- _Exercise_
Please put the lines below into a numbered list, skipping blank lines and starting at the line containing "Identify the location" through the last line, inclusive. Leave the pictures out of your answer.

--- BEGIN Entries provided ---

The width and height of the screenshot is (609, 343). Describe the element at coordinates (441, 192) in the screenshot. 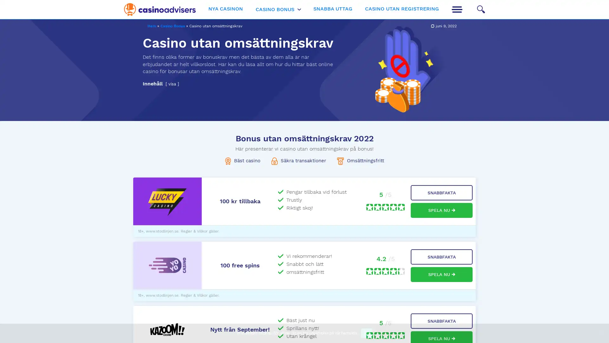

I see `SNABBFAKTA` at that location.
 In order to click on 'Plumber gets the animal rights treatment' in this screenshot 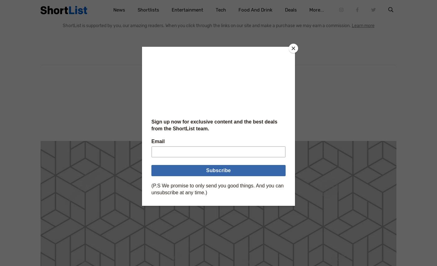, I will do `click(148, 109)`.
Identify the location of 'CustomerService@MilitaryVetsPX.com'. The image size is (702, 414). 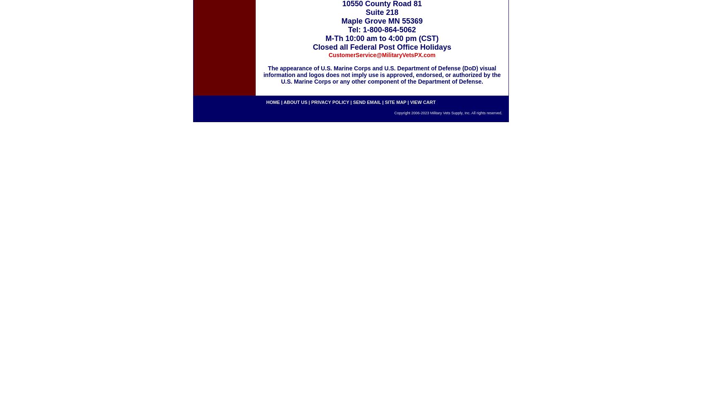
(328, 55).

--- END Entries provided ---

- _Solution to this task_
1. Identify the location of 'CustomerService@MilitaryVetsPX.com'. The image size is (702, 414). 
2. (328, 55).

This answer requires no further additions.